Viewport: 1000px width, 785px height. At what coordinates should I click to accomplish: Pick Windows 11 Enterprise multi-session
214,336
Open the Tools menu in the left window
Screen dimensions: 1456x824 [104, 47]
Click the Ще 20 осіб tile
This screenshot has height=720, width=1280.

-=-=-

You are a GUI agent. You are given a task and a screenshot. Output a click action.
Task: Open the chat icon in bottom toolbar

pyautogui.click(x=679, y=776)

-=-=-

* Activity:
Within the listing above, extract exactly the lines from the line with "Viewport: 1000px width, 785px" to the line with "This screenshot has height=720, width=1280.", the two named lines included, and no others.

* Result of the task:
Viewport: 1000px width, 785px height. At what coordinates should I click to accomplish: Pick Windows 11 Enterprise multi-session
214,336
Open the Tools menu in the left window
Screen dimensions: 1456x824 [104, 47]
Click the Ще 20 осіб tile
This screenshot has height=720, width=1280.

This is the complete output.